Los encuentros se repitieron. Mbareté le propuso huir juntos, lejos, donde su padre no pudiera encontrarlos. Le habló de construir una choza, junto al río, para ella y allí unir sus vidas. Pilar aceptó y, cuando la choza estuvo concluida, amparándose en las sombras de una noche en que Yasy, (la luna) les brindó su complicidad, escapó con su amado.
A la mañana siguiente, el caballero español buscó infructuosamente a su hija, hizo averiguaciones y alguien de la reducción le comentó que la habían visto frecuentemente en compañía de Mbareté y que éste también había desaparecido.
Furioso, el padre convenció a varios compañeros para que lo ayudaran a encontrar a la pareja y, fuertemente armados, comenzaron la búsqueda.
Pasaron varios días hasta que descubrieron la choza junto al río. Sigilosamente, tomaron posiciones para observar a sus moradores. Así vieron llegar a Mbareté en su canoa, con el producto de su pesca, y vieron también salir a Pilar a recibirlo.
El padre de la joven no resistió la visión de la tierna escena de los amantes abrazados y salió de su escondite gritando el nombre de su hija y apuntando con su arma al indio. La joven vio el fuego del odio en los ojos de su padre y comprendió lo que cruzaba por su mente.

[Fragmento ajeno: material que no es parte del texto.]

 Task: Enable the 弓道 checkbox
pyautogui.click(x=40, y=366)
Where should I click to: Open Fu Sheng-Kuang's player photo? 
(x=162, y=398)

Trató de evitarlo; de explicarle su actitud, pero el español siguió avanzando con el dedo en el disparador. Pilar se interpuso entre los dos hombres en el preciso instante en que la carga fue lanzada y cayó con el pecho teñido de rojo, fulminada por su propio padre.
Al ver esto, Mbareté quedó atónito, tieso, sin atinar a defenderse. Fue entonces cuando otro disparo le dio en plena frente y el joven se desplomó sobre el cuerpo de su amada.
El padre, dolorido e indignado, no se acercó siquiera a los cuerpos yacentes e instó a sus compañeros a volver a la reducción.
Esa noche, la imagen de su hija no pudo apartarse de su mente, y con las primeras luces del alba, inició el camino hacia el lugar donde tan tristemente terminara ese amor tan grande que motivó que los jóvenes se olvidaran de sus diferencias de raza.
Cuando llegó a la choza, el español no halló restos de la tragedia y en el lugar donde la tarde anterior yaciera la pareja, en vez de la sangre que esperaba ver, se erguía un hermoso árbol de tronco fuerte, cubierto de flores azul oscuro que se mecían suavemente con la brisa.
El hombre tardó en comprender que Dios había sentido misericordia de los enamorados y había convertido a Mbareté en ese árbol, y que los ojos de su hija lo miraban desde todas y cada una de las azules flores del jacarandá.